**Task instructions:** Nothing but the lines from the one with "Open the red Pocket T-Shirt photo" through the final line of the entries should appear in the answer, copied exactly and without pictures.
Data provided Block Start
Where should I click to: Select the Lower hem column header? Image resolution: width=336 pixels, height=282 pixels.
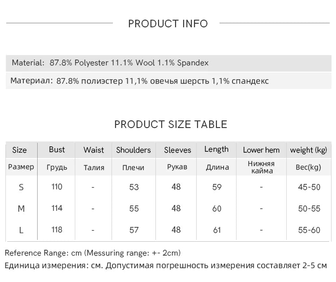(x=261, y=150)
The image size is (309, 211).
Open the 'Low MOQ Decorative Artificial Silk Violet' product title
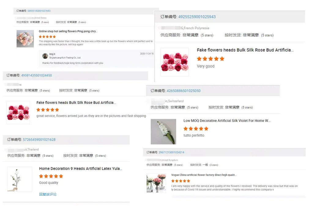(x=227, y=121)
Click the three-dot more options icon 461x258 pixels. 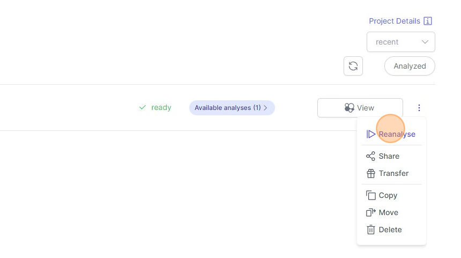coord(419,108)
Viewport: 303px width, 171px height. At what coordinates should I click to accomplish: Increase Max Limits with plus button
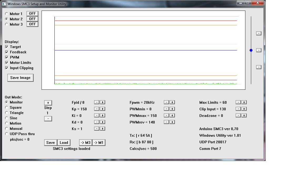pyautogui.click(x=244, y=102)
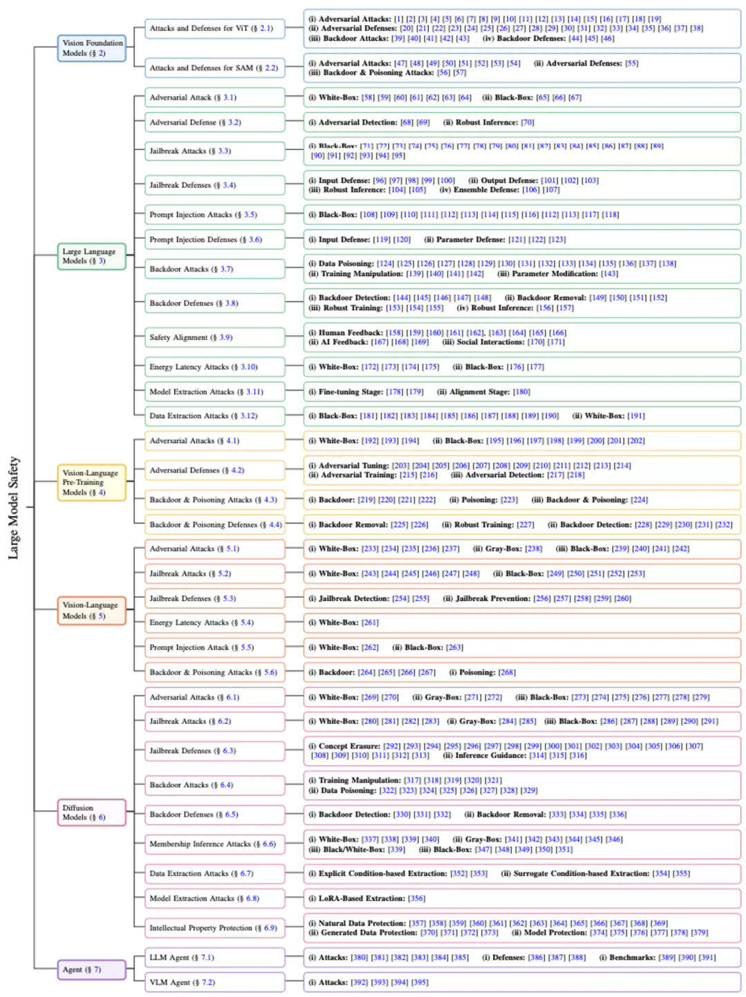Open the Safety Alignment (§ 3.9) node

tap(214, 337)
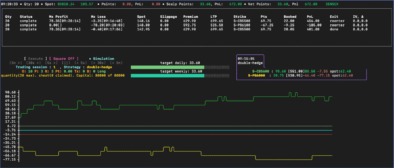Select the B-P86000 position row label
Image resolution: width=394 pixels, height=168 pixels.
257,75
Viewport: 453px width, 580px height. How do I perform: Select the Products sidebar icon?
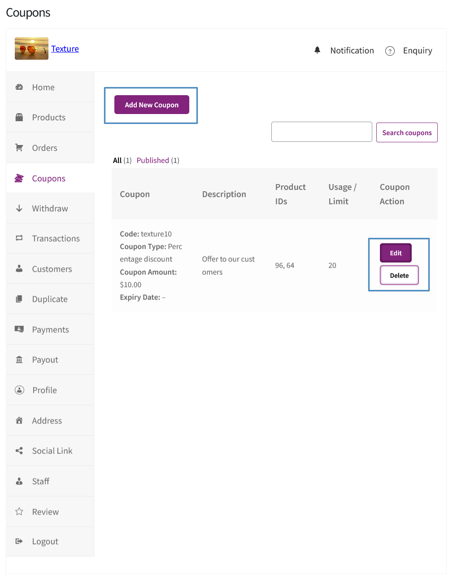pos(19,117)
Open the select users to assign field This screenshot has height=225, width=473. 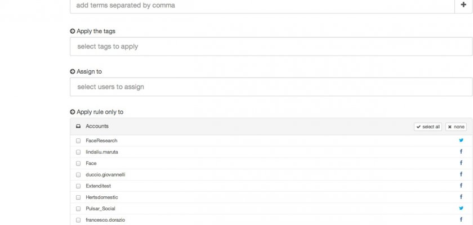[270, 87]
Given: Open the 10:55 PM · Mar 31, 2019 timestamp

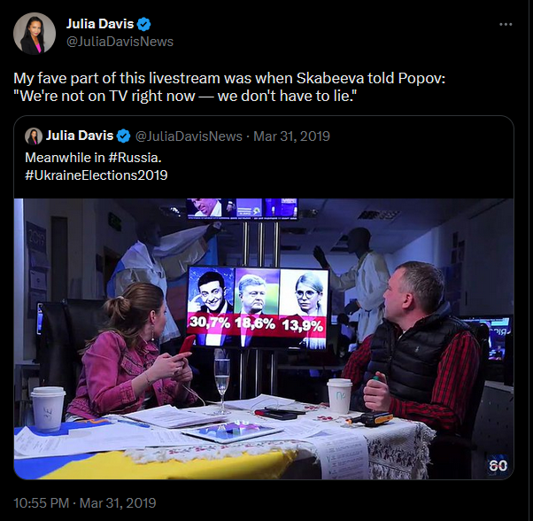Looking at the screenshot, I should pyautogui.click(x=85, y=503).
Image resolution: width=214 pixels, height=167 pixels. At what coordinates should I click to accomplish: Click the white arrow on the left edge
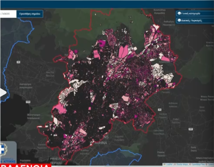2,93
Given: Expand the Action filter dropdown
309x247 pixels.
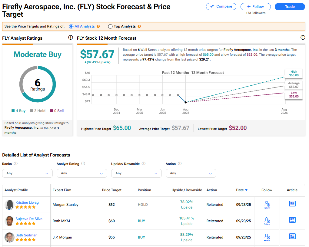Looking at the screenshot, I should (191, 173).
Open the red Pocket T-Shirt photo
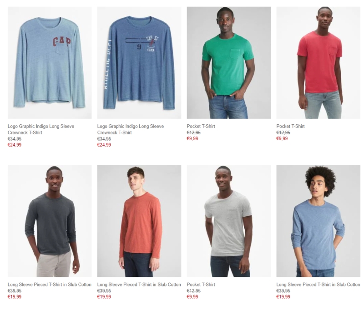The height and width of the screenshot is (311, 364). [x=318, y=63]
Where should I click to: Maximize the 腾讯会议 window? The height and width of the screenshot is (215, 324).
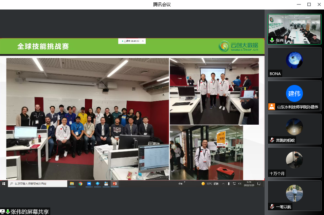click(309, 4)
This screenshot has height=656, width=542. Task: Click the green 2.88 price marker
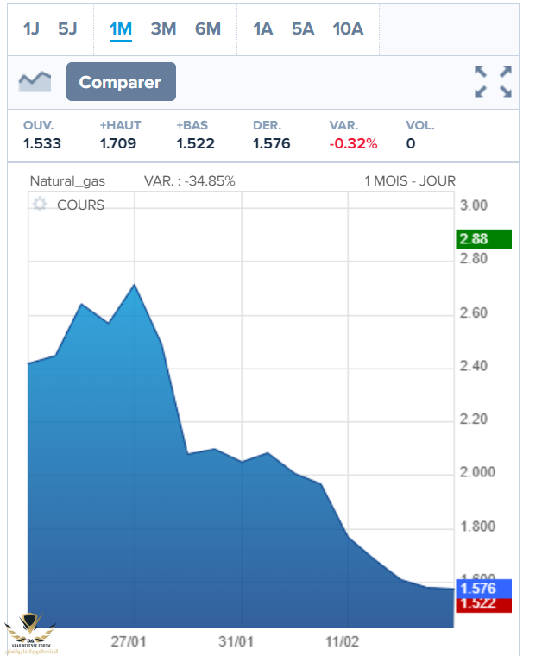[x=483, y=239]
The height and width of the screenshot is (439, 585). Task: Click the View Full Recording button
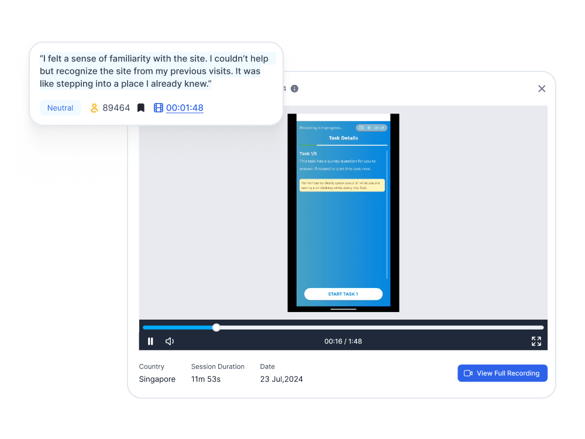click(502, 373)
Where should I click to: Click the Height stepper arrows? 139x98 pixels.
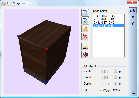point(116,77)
Data provided Block End
**Problem solution:**
Open the red Pocket T-Shirt photo
The height and width of the screenshot is (311, 364). [x=318, y=63]
Where should I click to: Maximize the 腾讯会议 window? The height and width of the screenshot is (215, 324).
click(309, 4)
This screenshot has height=656, width=542. Task: Click the green 2.88 price marker
[x=483, y=239]
The height and width of the screenshot is (439, 585). Task: Click the View Full Recording button
click(502, 373)
Where should I click to: Click the Height stepper arrows? 139x98 pixels.
point(116,77)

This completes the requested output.